_Collected data_:
________________

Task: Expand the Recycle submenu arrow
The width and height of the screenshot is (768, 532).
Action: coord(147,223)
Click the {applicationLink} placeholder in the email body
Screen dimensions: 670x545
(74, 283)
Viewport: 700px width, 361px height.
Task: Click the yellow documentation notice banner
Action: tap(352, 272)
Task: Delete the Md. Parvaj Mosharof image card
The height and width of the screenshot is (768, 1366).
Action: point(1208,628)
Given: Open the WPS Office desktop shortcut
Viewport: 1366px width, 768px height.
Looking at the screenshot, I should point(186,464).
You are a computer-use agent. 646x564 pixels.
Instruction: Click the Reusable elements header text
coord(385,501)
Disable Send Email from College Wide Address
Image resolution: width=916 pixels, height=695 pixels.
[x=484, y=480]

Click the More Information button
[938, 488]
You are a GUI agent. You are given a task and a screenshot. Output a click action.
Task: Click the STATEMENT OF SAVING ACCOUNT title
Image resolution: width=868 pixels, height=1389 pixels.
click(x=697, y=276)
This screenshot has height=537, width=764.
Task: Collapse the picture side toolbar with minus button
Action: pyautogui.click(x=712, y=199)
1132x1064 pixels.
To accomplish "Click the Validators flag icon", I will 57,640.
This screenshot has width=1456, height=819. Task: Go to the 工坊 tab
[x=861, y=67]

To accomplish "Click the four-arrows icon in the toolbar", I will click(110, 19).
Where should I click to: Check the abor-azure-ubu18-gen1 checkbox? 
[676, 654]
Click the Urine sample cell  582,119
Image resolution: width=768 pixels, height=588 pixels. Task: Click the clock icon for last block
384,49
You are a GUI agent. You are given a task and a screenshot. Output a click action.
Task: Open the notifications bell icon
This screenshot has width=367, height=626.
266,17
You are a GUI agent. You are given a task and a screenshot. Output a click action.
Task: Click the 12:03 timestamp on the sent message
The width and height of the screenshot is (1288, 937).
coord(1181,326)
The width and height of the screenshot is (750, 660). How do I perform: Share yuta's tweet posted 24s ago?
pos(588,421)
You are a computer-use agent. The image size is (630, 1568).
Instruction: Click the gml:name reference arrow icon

________________

_Exercise brief_:
Write out every entry exactly as given.

_Task response_:
Task: Expand the Recycle submenu arrow
The width and height of the screenshot is (768, 532).
Action: coord(147,223)
Click the {applicationLink} placeholder in the email body
Screen dimensions: 670x545
(74, 283)
Viewport: 700px width, 361px height.
Task: Click the yellow documentation notice banner
Action: tap(352, 272)
Task: Delete the Md. Parvaj Mosharof image card
The height and width of the screenshot is (768, 1366).
Action: point(1208,628)
Given: Open the WPS Office desktop shortcut
Viewport: 1366px width, 768px height.
Looking at the screenshot, I should point(186,464).
You are a computer-use agent. 646x564 pixels.
Instruction: Click the Reusable elements header text
coord(385,501)
Disable Send Email from College Wide Address
Image resolution: width=916 pixels, height=695 pixels.
[x=484, y=480]

Click the More Information button
[938, 488]
You are a GUI agent. You are given a task and a screenshot. Output a click action.
Task: Click the STATEMENT OF SAVING ACCOUNT title
Image resolution: width=868 pixels, height=1389 pixels.
click(x=697, y=276)
This screenshot has height=537, width=764.
Task: Collapse the picture side toolbar with minus button
Action: pyautogui.click(x=712, y=199)
1132x1064 pixels.
To accomplish "Click the Validators flag icon", I will 57,640.
This screenshot has width=1456, height=819. Task: Go to the 工坊 tab
[x=861, y=67]

To accomplish "Click the four-arrows icon in the toolbar", I will click(110, 19).
Where should I click to: Check the abor-azure-ubu18-gen1 checkbox? 
[676, 654]
Click the Urine sample cell  582,119
Image resolution: width=768 pixels, height=588 pixels. Task: Click the clock icon for last block
384,49
You are a GUI agent. You are given a task and a screenshot. Output a click action.
Task: Open the notifications bell icon
This screenshot has width=367, height=626.
266,17
You are a GUI agent. You are given a task and a screenshot. Output a click action.
Task: Click the 12:03 timestamp on the sent message
The width and height of the screenshot is (1288, 937).
coord(1181,326)
The width and height of the screenshot is (750, 660). How do I perform: Share yuta's tweet posted 24s ago?
pos(588,421)
You are a computer-use agent. The image size is (630, 1568).
Instruction: Click the gml:name reference arrow icon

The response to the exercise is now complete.